The play “Porgy and Bess” has never been one to will me to see it. I’ve never been curious about this folk opera written, produced and performed during a time when black people were not seen as real but as caricatures. So, I had my own idea of what it must have looked like.
The brothers George and Ira Gershwin, and DuBose Heyward wrote their opera in the 1930s and it was performed on Broadway for the first time in 1935. I have bits-and-pieces of memory of scenes from one incarnation of the opera: the 1959 movie with Sidney Poitier pushing himself around on a cart as a crippled Porgy chasing after Dorothy Dandrige as Bess that I likely saw on TV.
A year or so ago at auction, I came across a Decca Records four-LP set from the 1935 opera, featuring Todd Duncan (Porgy), Anne Brown (Bess) and the Eva Jessye Choir. It was Decca Album No. 145, Personality Series. It apparently was the first of two volumes – this one released in 1940 and the other in 1942.
I picked it up because it was free and historical, but didn’t have a bit of interest in listening to it. The photo on the album cover showed black folks hanging out of windows and black men lying lazily around a yard. It looked exactly as I expected.
Some of the songs on the album were well-known, though: the lazy stroll of “Summertime (which I learned was written by Heyward)” and the brazen nonchalance of “It Ain’t Necessarily So (by Ira Gershwin),” “Bess, You Is My Woman,” and “I Loves You, Porgy (also by Heyward).” I always thought these were all written by the Gershwins.
I came back to the album today, ready to listen to some of its tunes but found that my old record player had speeds of 45 and 33 but not 78. I was inspired after having spent more than two hours over the weekend watching a new musical version of the opera called “The Gershwin’s Porgy and Bess” on Broadway.
A week or so ago I had turned up my nose when a friend suggested that she wanted to see “Porgy.” Why, I wondered. It was probably full of stereotypes– I see enough of those images on the auction tables – so why spend my money to see them in 2012.
Yet, I was curious. I’d never seen the play in its entirety, and so I warmed to the idea. I soon learned that the composer Stephen Sondheim had criticized the new production by director Diane Paulus and writer Suzan-Lori Parks, who revamped the original to make it more contemporary and fresh. He hadn’t seen the play but was reacting to their remarks about updating it. The musical opens Thursday, Jan. 12 at the Richard Rodgers Theater.
Sondheim’s comments – and the positive reviews the play is getting in previews – apparently sparked a lot of people’s curiosity. The matinee performance I saw was packed, and the audience gave the performers a standing ovation.
I stood and applauded them, too, for their performances, singing and choreography. But I’m still not sure how much I liked the play. It didn’t wow me. I didn’t cheer for any of the characters or empathize or sympathize with them. The 1935 opera played around in my head, and I couldn’t shake that indistinct notion of what it must’ve been like for the performers back then.

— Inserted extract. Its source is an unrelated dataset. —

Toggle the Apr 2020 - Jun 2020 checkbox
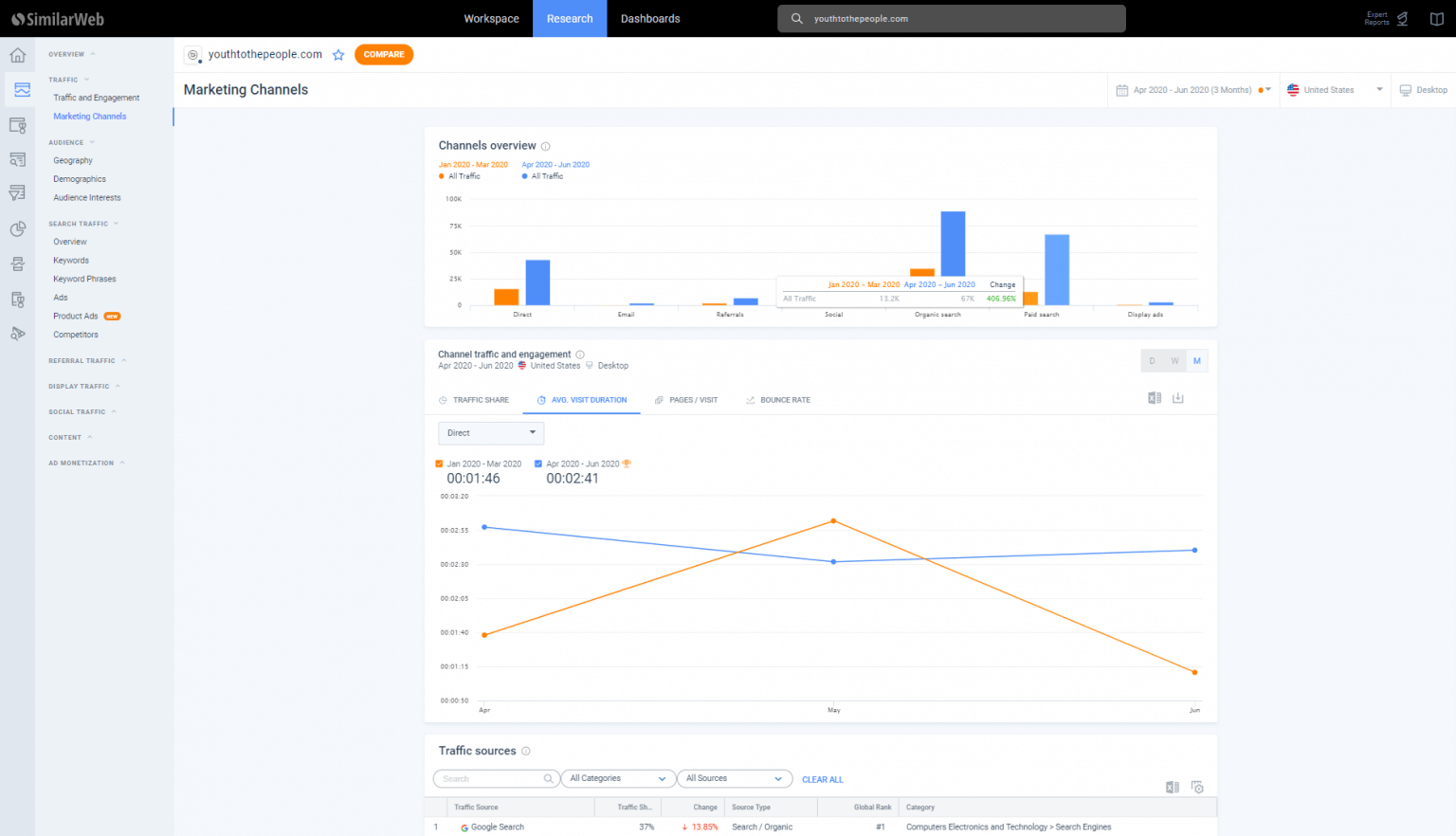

This new version was obviously updated. These folks, although poor, weren’t pitiful or beaten down. They showed deference to the white law enforcement with little of the Stepin-Fetchit-ness. These people lived their lives in their own swath of a community in Charleston, SC, called Catfish Row, where the men fished during the day and played craps at night, the women looked after them, and they all enjoyed their annual picnic on an island nearby. Interspersed were the killings of black men by the hands of other black men – then with blades instead guns.

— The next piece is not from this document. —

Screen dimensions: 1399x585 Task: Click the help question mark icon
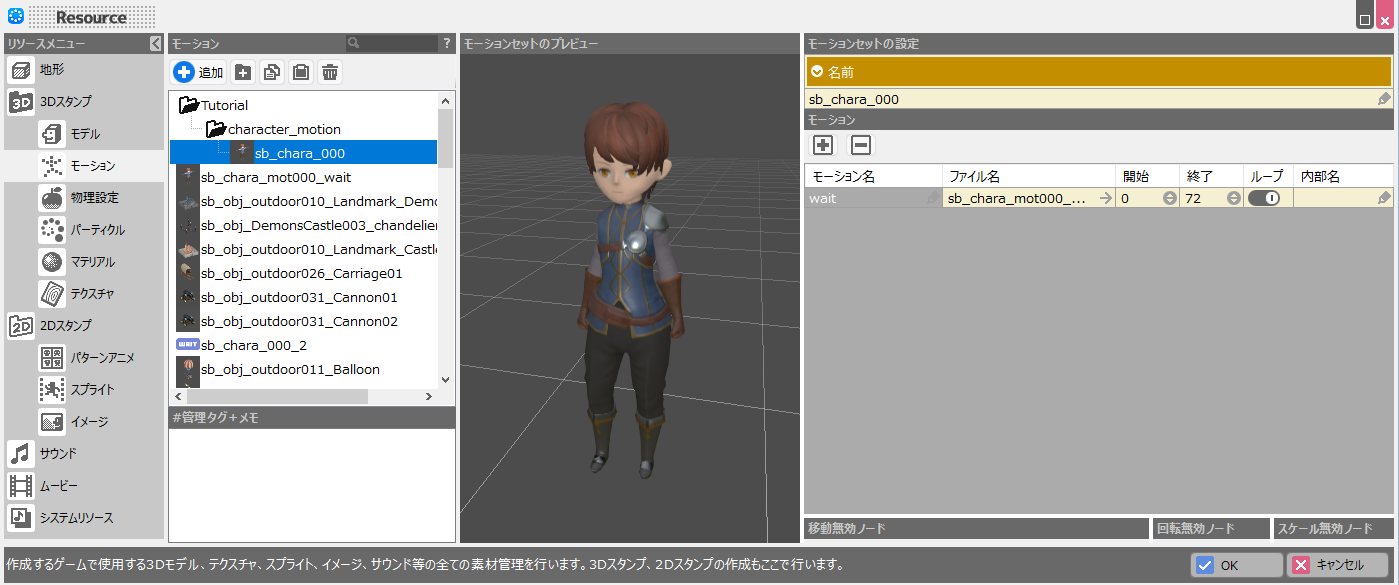coord(446,44)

The musical kept some of the commonly seen black characters: the overweight woman and the brutish man (fortunately, there were only one of both). When the male character, Crown – played by Philip Boykin – came out for his bows, the predominantly white audience booed him. That’s how well he played such an awful person. They also booed the two white police officers, who mildly terrorized the community.
Playbill noted that when the opera went on tour in 1936 and landed at the National Theater in Washington, DC, Duncan refused to perform before a segregated audience. (Another version of the story says Brown was the one who first refused.) The cast members held out until the theater agreed to desegregate.
Both Duncan and Brown were classical singers. Already a performer, he apparently was recommended to George Gershwin as a potential Porgy, while she was a music student at Julliard who applied for an audition. The original play was called “Porgy,” but Gershwin is said to have liked her so well that he filled out the role of Bess – and renamed the opera “Porgy and Bess.”
The play was based on a 1925 novel “Porgy” by Heyward (who with his wife Dorothy wrote a play based on the book), who had grown up in Charleston. He was both hailed and criticized for his characterizations of black people – which were regarded as right on the mark or way off it.
At the play last weekend, Audra McDonald was her usual wonderful self; Norm Lewis was a very convincingly crippled Porgy, and David Alan Grier can actually sing (although I thought his character became a little too much of a caricature).
All in all, it is a production worth seeing.